Society

Society jokes

Orphan

If you're bored, just go hit an orphan. What are they gonna do? Tell their parents?

Orphan

Why don’t orphans play baseball?

Because they can’t find home.

Orphanage

I walked into an orphanage and a kid was crying. I asked him what was wrong and he said some kids were bullying him. I told him to go tell his parents.

Orphan

Why can't orphans really play baseball?

Because when they do, all the other kids tell that joke that everyone has heard more than 50 times.

Gender

I don't see why people these days choose their gender.

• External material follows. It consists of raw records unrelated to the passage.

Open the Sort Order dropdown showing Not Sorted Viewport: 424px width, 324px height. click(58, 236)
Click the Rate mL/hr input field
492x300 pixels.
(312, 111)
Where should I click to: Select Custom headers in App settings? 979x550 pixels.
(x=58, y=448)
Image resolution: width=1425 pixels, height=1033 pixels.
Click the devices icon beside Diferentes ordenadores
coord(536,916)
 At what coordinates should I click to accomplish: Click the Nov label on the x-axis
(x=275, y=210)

There's only two, it's Nerf or nothing! (I'm just joking, I honestly don't care.)

Kidnapping

What’s the difference between a child and someone who has been kidnapped?

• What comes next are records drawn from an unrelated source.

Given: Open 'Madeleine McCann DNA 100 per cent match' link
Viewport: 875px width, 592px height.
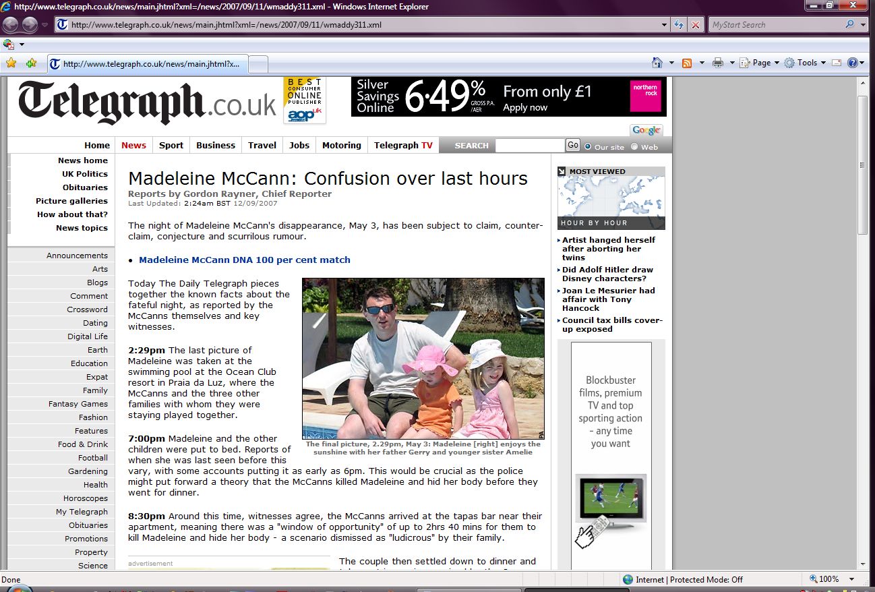Looking at the screenshot, I should 245,260.
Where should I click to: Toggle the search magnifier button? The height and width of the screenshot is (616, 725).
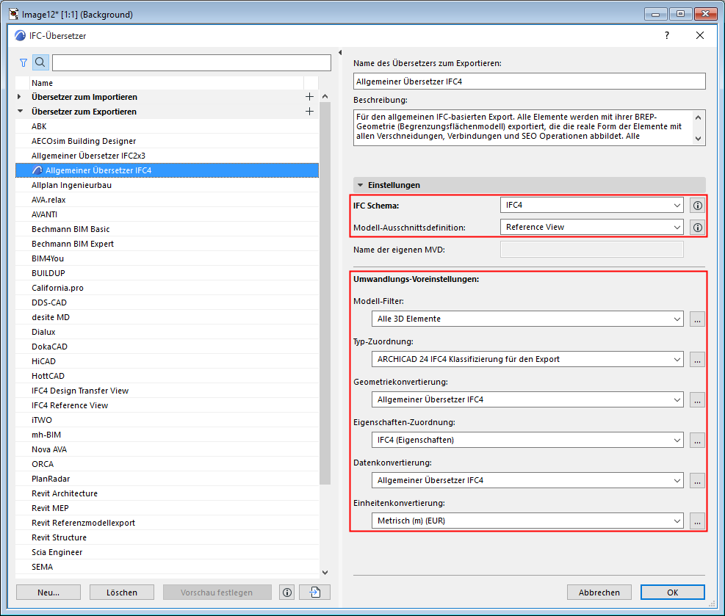(x=40, y=63)

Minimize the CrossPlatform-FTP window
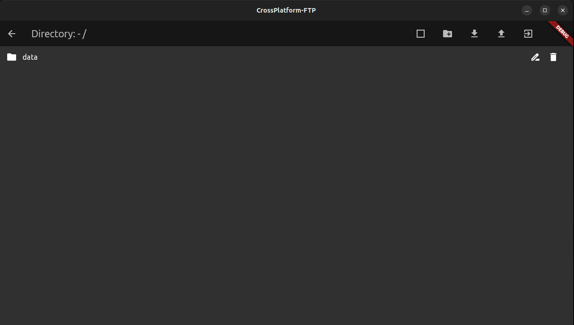[x=527, y=10]
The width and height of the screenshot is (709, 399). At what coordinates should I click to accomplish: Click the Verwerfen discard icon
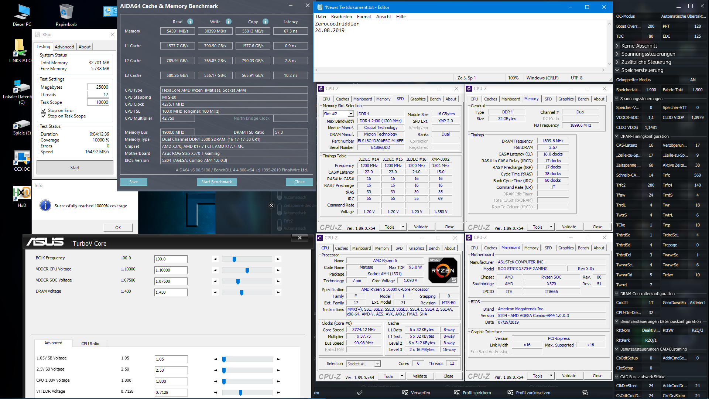[x=405, y=393]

One of them is a domesticated pet.

Momma

Your momma's so fat, when I went to suck her titties, I got a mouth full of knee.

Orphan

I told an orphan to never stop talking until their parents come home.

Now I can’t get it to shut up.

Cannibal

Two friends were walking in a forest. They started to fight.

A cannibal came and shouted, "Food fight!"

Orphan

I saw a kid on the curb while I was on a walk, and he was in baggy clothes, and I said, "Are you an orphan?" He said, "Yeah." And the orphan said, "What gave me away?" I said, "Ur parents."

Surname

A little riddle...

Trump has it short, Kennedy has it long, the Pope has it but he doesn't use it, what is it?

...

Obviously the Surname, what are you thinking about you pervert?

Orphanage

A guy sees a kid crying, and the guy walks up to the kid and asks, "Where are your parents?"

God, I love working at an orphanage!

Parent

A homeless kid walked up to another kid and said, "I have what you don't." He said, "(Parents)."

And the kid said, "Your right, I do have parents," and walked away.